The National Nuclear Security Administration (NNSA) in January completed its first low-yield, submarine-launched, ballistic-missile warhead, which now awaits a final design review in Texas before the agency can ship it off to the Navy, an agency official said Tuesday.
NNSA finished building the first low-yield W76-2 warhead, a modified version of the recently refurbished W76-1, at the Pantex Plant in Amarillo, Texas late last month, John Evans, acting assistant deputy administrator for stockpile management for the NNSA, said in a question-and-answer session at the ExchangeMonitor’s annual Nuclear Deterrence Summit in Arlington, Va.
The weapon now requires a final review before NNSA can declare it an official “first production unit.” After that review, slated for February, the agency can begin preparations to send the weapon to the Navy. Like the much higher-yield W76-1, the W72-2 will fit on a Trident II-D5 missile carried aboard an Ohio-class ballistic missile submarine.

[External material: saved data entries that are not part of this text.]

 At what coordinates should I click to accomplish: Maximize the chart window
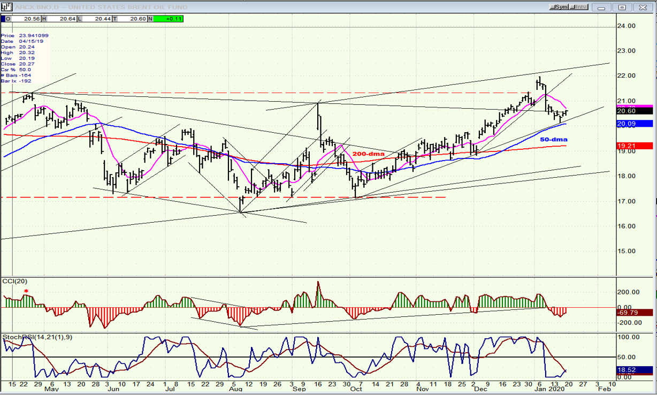click(x=622, y=7)
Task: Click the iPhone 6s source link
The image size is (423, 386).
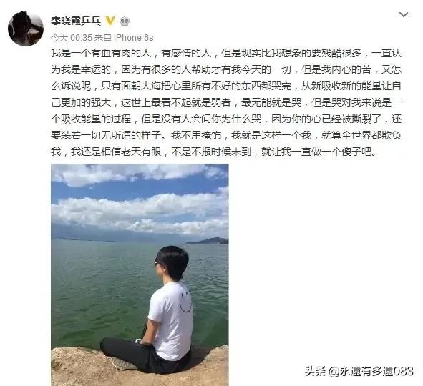Action: point(134,38)
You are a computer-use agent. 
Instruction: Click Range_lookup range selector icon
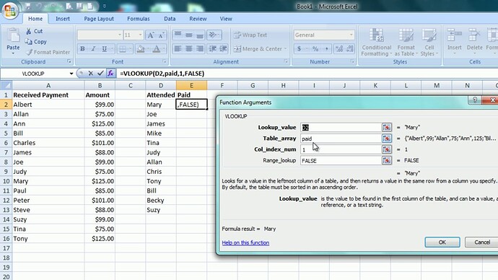point(387,160)
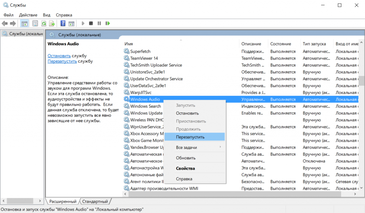Open Help with the question mark icon
365x213 pixels.
click(63, 24)
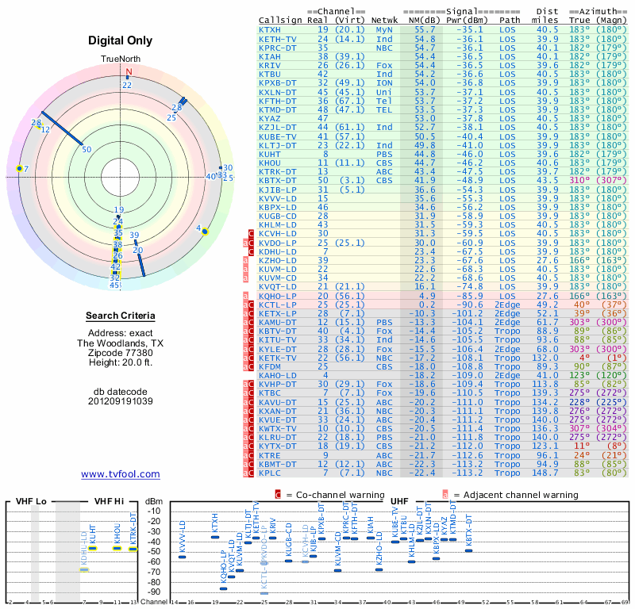Screen dimensions: 635x609
Task: Click the Callsign column header
Action: pyautogui.click(x=280, y=20)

In January, when it acknowledged it had started building the first W76-2, NNSA said it would start delivering the weapon to the Navy by Sept. 30. NNSA has not said exactly how many W76-1s it will convert into W76-2’s, only that it is a “small number.”
The Trump administration called for a low-yield, submarine-launched ballistic-missile warhead in February 2018 as part of the latest U.S. Nuclear Posture Review. The administration claims the U.S. needs the weapon to dissuade Russia from using a similarly powerful nuclear weapon to win a war it starts, but cannot finish, with conventional weapons.

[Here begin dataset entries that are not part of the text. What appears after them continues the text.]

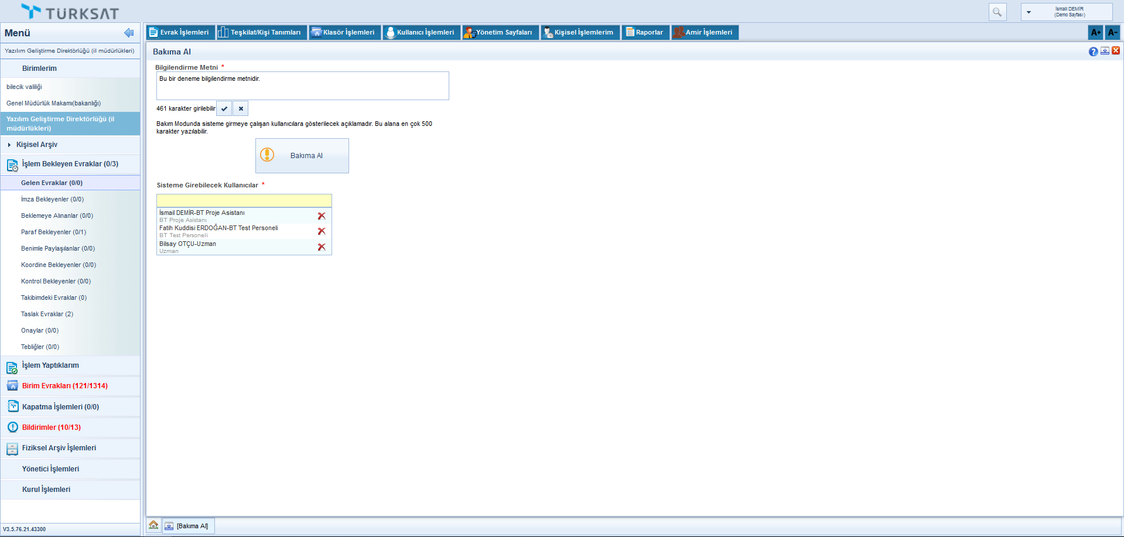Confirm notification text with the checkmark icon
The image size is (1124, 537).
click(224, 108)
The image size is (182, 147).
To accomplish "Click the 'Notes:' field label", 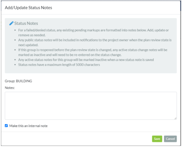I will click(x=10, y=88).
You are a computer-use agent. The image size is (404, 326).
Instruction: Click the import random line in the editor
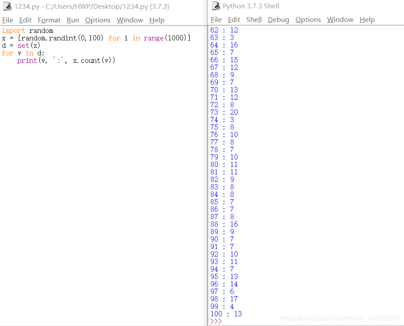point(26,30)
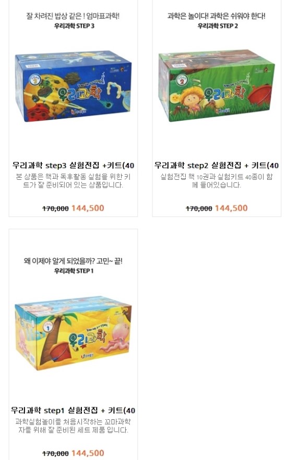Click the crossed-out 170,000 price under step3

pyautogui.click(x=55, y=209)
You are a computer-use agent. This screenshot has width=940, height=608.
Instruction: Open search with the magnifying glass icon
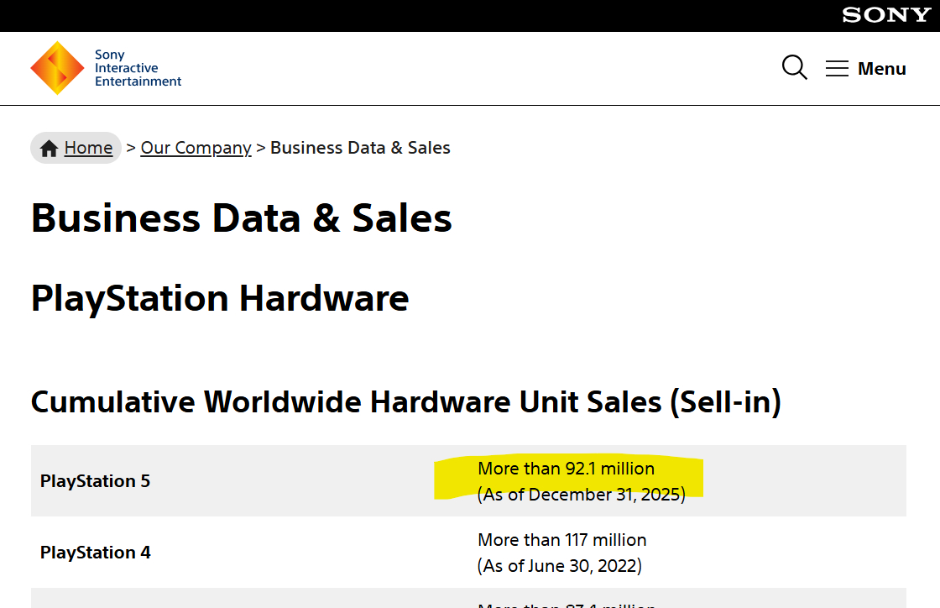point(794,68)
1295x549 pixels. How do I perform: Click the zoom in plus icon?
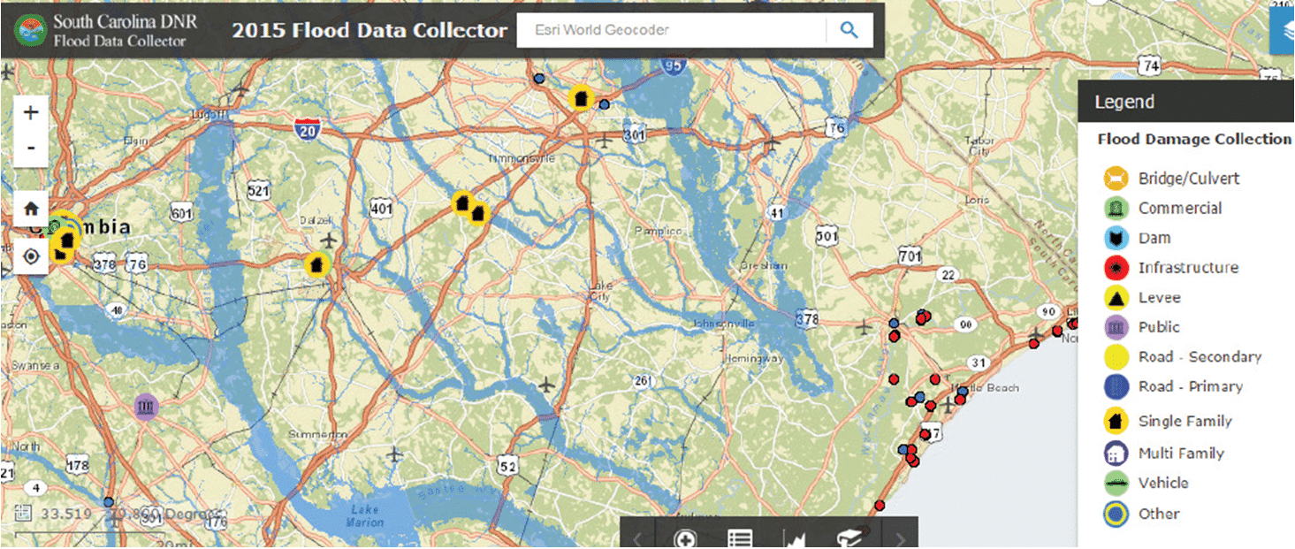pos(30,111)
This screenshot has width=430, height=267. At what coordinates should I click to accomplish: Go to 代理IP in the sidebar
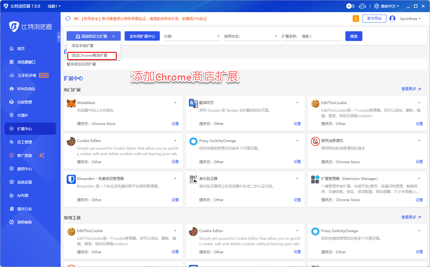coord(22,115)
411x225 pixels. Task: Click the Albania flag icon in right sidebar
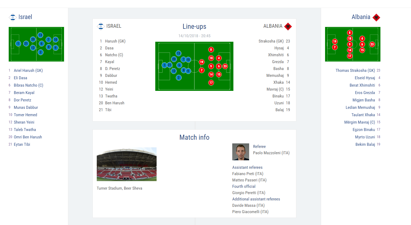coord(376,17)
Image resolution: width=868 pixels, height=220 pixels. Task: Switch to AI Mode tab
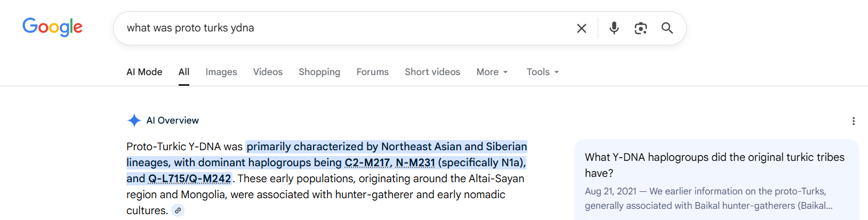[x=144, y=72]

Opponents of the low-yield warhead, including new House Armed Services Committee Chair Rep. Adam Smith (D-Wash.), say the weapon should be banned because any nuclear attack — including a low-yield one — will inevitably escalate into an arsenal-emptying, civilization-ending, nuclear exchange. Smith is a co-sponsor on an all-Democrat bill to ban the low-yield warhead.

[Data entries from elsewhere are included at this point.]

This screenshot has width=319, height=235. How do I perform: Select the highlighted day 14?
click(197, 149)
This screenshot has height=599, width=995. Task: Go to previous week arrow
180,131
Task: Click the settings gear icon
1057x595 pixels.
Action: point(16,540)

Evans said that the Department of the Defense requires NNSA to finish work on the W76-2 warhead in fiscal year 2024.
“The military requirement is for us to complete by 2024,” Evans said from the stage in response to an audience question. If “we complete early, so much the better. We will not be late. Once we start, we’re going to ramp up activities and complete as soon as we can.”
NNSA last year thought it would need another $60 million for the W76-2 in fiscal year 2020, Sen. Dianne Feinstein (D-Calif.) said in an open appropriations markup in April 2018. Congress approved $65 million for the weapon in fiscal year 2019, as the White House requested.
The 2018 Nuclear Posture Review that hatched the W76-2 also called for researching a nuclear-tipped sea-launched cruise missile. NNSA plans to request funding for that study in its fiscal year 2020 budget, according to the 2019 Stockpile Stewardship and Management Plan the agency released late last year.
The Trump administration plans to release at least an outline of its 2020 budget request in March, Defense Daily has reported.